__Texto mostrado__
El Tocadiscos de Biegler

Pablo G. Vázquez

Borrones dolosos

» Voy a borrar todas las fotos del móvil, si ya no podemos volver atrás es mejor hacer borrón y cuenta nueva «, sentenció ella a quemarropa, con la expectativa fingida de que dicha frase retumbara en el corazón del destinatario a modo de destino final. Como un doloroso vuelco.

Lo que ella no sabía es que la culpa no se podía remontar, y que la indiferencia alcanzada anestesiaba de facto cualquier resquicio al dolor que dichos olvidos digitales pudieran albergar.

Él sabía que ella aún sentía algo por él, pero se le pasaría pronto, por que en el amor, como en la guerra, la baba y el carmín siempre acababan por hacer acto de presencia, cómo muy bien dejó plasmado el genio de Úbeda.

__Datos registrados__
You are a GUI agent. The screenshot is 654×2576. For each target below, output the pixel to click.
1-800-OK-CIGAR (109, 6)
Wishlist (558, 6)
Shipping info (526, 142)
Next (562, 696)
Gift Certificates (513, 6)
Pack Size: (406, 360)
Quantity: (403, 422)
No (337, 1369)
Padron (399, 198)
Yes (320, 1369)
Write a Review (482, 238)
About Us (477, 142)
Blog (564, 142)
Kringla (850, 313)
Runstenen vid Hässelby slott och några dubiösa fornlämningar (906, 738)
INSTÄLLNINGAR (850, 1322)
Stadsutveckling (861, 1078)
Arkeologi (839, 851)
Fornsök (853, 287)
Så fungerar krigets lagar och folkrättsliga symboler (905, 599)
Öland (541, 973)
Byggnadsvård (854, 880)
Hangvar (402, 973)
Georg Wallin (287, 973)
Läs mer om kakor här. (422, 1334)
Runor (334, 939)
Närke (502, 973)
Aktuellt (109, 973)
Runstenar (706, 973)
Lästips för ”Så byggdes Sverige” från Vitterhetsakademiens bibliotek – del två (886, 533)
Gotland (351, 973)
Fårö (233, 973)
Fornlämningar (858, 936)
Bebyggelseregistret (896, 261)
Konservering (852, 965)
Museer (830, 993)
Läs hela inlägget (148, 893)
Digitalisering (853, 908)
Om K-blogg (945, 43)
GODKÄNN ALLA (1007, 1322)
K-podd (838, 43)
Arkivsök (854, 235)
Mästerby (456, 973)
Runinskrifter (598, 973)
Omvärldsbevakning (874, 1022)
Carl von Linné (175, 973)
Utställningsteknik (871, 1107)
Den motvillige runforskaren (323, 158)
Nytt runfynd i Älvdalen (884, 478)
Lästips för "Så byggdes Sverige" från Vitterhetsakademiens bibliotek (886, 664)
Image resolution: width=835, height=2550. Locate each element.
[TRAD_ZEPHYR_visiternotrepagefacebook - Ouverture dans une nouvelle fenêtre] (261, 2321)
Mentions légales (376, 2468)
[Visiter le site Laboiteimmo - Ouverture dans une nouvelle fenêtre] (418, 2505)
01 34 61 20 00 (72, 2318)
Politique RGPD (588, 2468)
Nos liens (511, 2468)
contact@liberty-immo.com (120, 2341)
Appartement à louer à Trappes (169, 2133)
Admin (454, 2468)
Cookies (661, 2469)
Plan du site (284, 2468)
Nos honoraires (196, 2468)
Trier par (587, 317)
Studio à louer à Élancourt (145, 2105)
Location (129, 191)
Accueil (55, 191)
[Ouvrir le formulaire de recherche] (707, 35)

__Qué se pide__
(a) Según el texto, ¿qué dice ella que va a borrar?
(b) Resume el texto en dos oraciones.
Los registros son material independiente del texto.

__Respuestas escritas__
(a) Todas las fotos del móvil.

(b) Ella anuncia que va a borrar todas las fotos del móvil para hacer borrón y cuenta nueva, con la expectativa fingida de que la frase le duela a él. Pero la indiferencia alcanzada anestesia cualquier dolor, y él sabe que ella aún siente algo por él, aunque cree que se le pasará pronto.